The fact is, we are in the business of creating humans who don't necessarily want to have ever started existing.
When we do that, we owe a debt to provide some place for them in the world we unfairly created them in. Some people are more erosive on the infrastructure than others, but we don't just lose the obligation we earned as a society by our policies that lead to such people existing simply because they are a bit hard to provide such infrastructure.
We are clever and capable as a species, clever and capable enough to provide more durable accommodations to those who are so erosive. In fact, the very act of doing so teaches us a great deal as a society. We have the responsibility to provide such spaces, and to provide them at a scale in densely populated areas such that they can handle the existence of such erosive persons, lest they erode the literal surfaces of places that are much harder to keep clean and to repair. It's easier to sweep concrete than it is to sweep dirt.
I would hope we can make it so that such persons will be a very small minority, to minimize the need for such durable accommodations. It is neither difficult or even particularly onerous to provide some houses in more rural communities for those teens who need support after high school for whatever reason. Ideally, by catching people who would otherwise fall through such cracks, we would avert the outcome wherein they become such erosive misanthropes in the first place.
I get that a lot of people resent the existence of people who they push to the margins. I expect if fewer people sought to marginalize others beyond the marginalization those people seek for themselves, there would be fewer people on the margins of society, and they would be further from "going over the edge". This is certainly NOT accomplished by depriving people of the existence of otherwise unused land, nor is it accomplished by destroying what little stuff they have, nor is it accomplished by being shitty about drugs, alcohol, or pets belonging to those people.
If we wish to bring people in from the margins, it means making a place for them closer to the fire, even if those people are "strange" or "lazy" or "high".
Still it strikes me that some people are more concerned with the dangers they perceive from those who don't even have a car rather than the pedophile criminal rapist grifters.
Scormbird is right to question why so much attention, effort, and energy is being extended on nickel and dime bullshit, and not directed at real and substantive robberies. The law is far more able to do something about companies that lie to consumers, against advertisers who harass people in their homes, and against those who scam the elderly, by expecting those who provide communications services and businesses to be beholden to some manner of oversight.
The reason it does not is often down to interference and obstruction by those who most loudly proclaim that homeless people are the problem.
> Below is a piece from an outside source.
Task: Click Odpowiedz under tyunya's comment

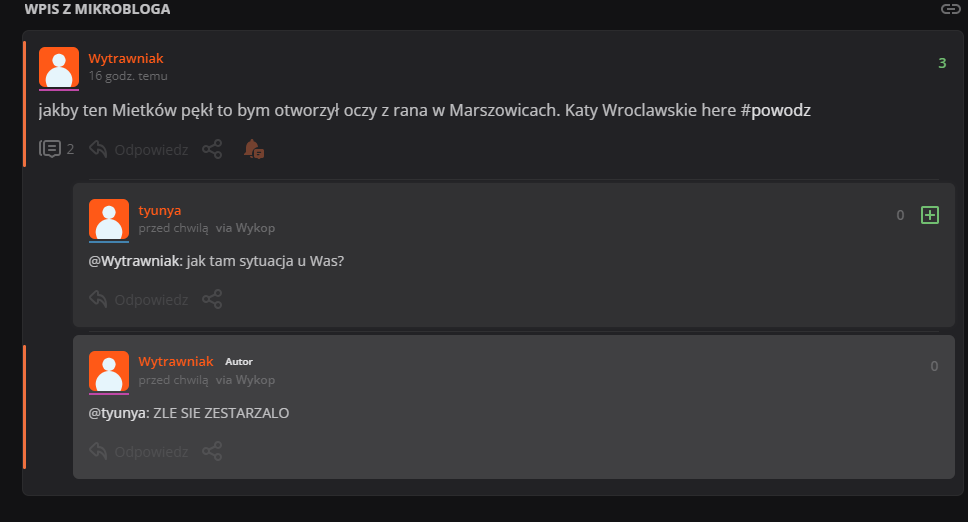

The thing is, I do recognize that homeless people can in some ways end up being a problem. Some of the most stressful or weird moments of my life were had due to the momentary presence of a homeless person. Still, I was in no immediate danger in those situations, and I recognize that much more dangerous situations in my life were brought by people who do have homes, including all of the most expensive problems.
I also recognize that the easiest way to minimize such problems is to make sure people have options so as to never become chronically "homeless" in the first place, and to quit trying to make life a competition against each other than working alongside one another.